• [Your goal]:
If a line in the entries below includes "beside", show that line.

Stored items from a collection

Segment Open

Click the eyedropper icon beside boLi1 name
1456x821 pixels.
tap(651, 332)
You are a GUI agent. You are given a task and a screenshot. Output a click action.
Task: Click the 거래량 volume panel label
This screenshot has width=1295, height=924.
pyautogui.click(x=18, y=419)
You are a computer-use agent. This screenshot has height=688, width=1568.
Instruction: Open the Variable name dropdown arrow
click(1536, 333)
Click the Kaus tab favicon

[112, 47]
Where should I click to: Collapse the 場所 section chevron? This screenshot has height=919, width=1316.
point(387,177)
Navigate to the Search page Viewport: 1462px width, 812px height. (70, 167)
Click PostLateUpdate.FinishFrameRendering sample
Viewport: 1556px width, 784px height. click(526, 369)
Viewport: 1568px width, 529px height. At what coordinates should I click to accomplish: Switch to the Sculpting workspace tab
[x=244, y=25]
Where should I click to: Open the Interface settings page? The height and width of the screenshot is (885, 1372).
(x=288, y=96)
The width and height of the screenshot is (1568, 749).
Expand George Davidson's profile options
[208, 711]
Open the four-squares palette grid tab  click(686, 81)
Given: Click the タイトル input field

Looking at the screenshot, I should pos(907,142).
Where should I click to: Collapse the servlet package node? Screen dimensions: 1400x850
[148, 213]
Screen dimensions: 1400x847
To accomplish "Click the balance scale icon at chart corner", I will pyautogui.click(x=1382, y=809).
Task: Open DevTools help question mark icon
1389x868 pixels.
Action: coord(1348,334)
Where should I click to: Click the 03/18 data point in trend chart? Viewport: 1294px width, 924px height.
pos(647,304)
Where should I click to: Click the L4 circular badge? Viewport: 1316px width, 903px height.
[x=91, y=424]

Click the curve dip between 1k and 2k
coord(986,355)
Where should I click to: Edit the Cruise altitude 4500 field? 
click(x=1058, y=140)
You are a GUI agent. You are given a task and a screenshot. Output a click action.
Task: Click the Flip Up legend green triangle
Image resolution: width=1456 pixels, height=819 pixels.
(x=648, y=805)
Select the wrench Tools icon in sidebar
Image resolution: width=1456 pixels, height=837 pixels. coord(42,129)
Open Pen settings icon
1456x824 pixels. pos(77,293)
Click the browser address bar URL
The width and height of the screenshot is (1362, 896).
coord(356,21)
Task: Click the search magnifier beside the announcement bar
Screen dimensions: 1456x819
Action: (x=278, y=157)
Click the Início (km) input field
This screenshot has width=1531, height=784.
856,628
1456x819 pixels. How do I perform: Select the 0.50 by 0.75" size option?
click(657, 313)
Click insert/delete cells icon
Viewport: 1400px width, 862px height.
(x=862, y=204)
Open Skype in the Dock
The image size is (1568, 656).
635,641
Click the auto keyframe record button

Segment Closed

• [Solution to this exercise]:
Click the eyedropper icon beside boLi1 name
Task: Click the search magnifier beside the announcement bar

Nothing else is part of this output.